Londres envisage de créer son propre système de navigation par satellite

Galileo

La Grande-Bretagne va étudier le développement et le lancement de son propre système de navigation par satellite, a annoncé mardi Downing Street, son futur rôle dans le projet de satellite européen étant remis en question après le Brexit.

La Première ministre Theresa May a créé un groupe d’experts en ingénierie et en aérospatiale, dirigé par l’Agence spatiale britannique, « pour développer des options pour un système britannique de navigation mondiale par satellite, qui guiderait les missiles et alimenterait les satellites de navigation ».

L’équipe va étudier la fourniture de signaux à la fois civils et cryptés capables de donner à tout système britannique des capacités commerciales et sécuritaires similaires à celles du système GPS américain dominant, a ajouté Downing Street.

Son lancement est souhaité pour le milieu des années 2020.

L’Union européenne a indiqué que les entreprises britanniques pourraient être empêchées de répondre à des appels d’offres pour des contrats relatifs à Galileo, son système de satellite à 10 milliards d’euros, développé pour rivaliser avec le GPS américain et qui devrait être pleinement opérationnel en 2026.

Or, la Grande-Bretagne, qui a joué un rôle majeur dans le développement de ce système, a fait valoir qu’elle devrait pouvoir continuer à participer en tant que membre à part entière de Galileo, même après avoir quitté l’UE en mars 2019.

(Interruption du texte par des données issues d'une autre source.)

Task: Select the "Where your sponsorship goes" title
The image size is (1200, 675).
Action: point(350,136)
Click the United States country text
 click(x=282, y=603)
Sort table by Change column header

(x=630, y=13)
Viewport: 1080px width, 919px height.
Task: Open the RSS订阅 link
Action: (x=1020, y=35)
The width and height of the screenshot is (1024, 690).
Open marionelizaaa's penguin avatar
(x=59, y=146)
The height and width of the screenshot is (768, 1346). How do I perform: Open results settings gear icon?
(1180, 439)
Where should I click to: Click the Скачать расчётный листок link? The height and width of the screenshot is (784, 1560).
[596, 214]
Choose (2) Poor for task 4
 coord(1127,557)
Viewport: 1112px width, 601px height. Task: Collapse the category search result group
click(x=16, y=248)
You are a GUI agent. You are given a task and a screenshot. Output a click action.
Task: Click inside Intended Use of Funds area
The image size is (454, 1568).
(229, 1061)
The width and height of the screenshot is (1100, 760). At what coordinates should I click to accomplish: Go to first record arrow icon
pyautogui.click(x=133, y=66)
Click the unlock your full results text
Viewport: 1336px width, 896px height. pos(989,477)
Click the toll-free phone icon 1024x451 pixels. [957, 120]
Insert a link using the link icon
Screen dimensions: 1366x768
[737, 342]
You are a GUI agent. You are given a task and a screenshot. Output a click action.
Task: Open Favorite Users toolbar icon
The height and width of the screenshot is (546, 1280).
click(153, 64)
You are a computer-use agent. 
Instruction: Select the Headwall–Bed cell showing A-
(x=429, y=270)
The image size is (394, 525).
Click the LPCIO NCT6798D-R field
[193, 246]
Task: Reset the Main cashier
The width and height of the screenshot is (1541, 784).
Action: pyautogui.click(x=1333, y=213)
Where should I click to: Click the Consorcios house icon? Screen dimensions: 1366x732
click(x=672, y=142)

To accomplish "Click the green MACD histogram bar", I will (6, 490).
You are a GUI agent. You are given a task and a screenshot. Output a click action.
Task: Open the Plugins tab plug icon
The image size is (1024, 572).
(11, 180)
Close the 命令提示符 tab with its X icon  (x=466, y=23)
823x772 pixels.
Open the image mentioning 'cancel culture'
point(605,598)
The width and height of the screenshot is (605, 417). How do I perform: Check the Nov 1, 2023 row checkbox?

Mais l’UE ne semble pas de cet avis. L’Europe a décidé, plus tôt cette année, de déplacer l’une des bases de contrôle par satellite de Galileo de Grande-Bretagne vers l’Espagne afin de « préserver la sécurité ».

Le Brexit retarde la course aux étoiles de l'Europe

La perspective des négociations de divorce entre le Royaume-Uni et l’UE ont forcé la Commission à repousser le financement de projets spatiaux à après 2020, malgré leur importance dans la politique spatiale européenne.

« Nous voulons un accès complet à Galileo, y compris les éléments de sécurité cruciaux qui aideront à guider les missiles britanniques, s’ils sont nécessaires pour nous maintenir tous en sécurité », a déclaré une source à Downing Street. Et d’ajouter : « Mais si nous n’avons pas d’accès, nous trouverons une alternative. »

La Grande-Bretagne pourra utiliser le signal ouvert de Galileo, mais ses forces armées et ses services d’urgence pourraient se voir refuser l’accès au système crypté lorsqu’il sera opérationnel en 2026.

Le ministre britannique des Entreprises, Greg Clark, a écrit à la Commission européenne le mois dernier pour exprimer ses inquiétudes concernant l’éventuelle exclusion britannique des éléments sécurisés après le Brexit.

Les territoires d’outre-mer de la Couronne britannique seraient mis à contribution pour fournir le réseau mondial d’emplacements nécessaires à l’infrastructure au sol.

Ces territoires hébergent actuellement des infrastructures nécessaires au fonctionnement du système Galileo de l’UE, ont ajouté les services de la Première ministre.

Selon une récente analyse gouvernementale, l’absence d’un système de navigation par satellite pourrait coûter à l’économie britannique un milliard de livres par jour, la défense, les infrastructures nationales et les services d’urgence étant tous tributaires de la technologie.

La Grande-Bretagne est un leader mondial de la technologie satellitaire, construisant 40 % des petits satellites du monde et un satellite de télécommunications sur quatre.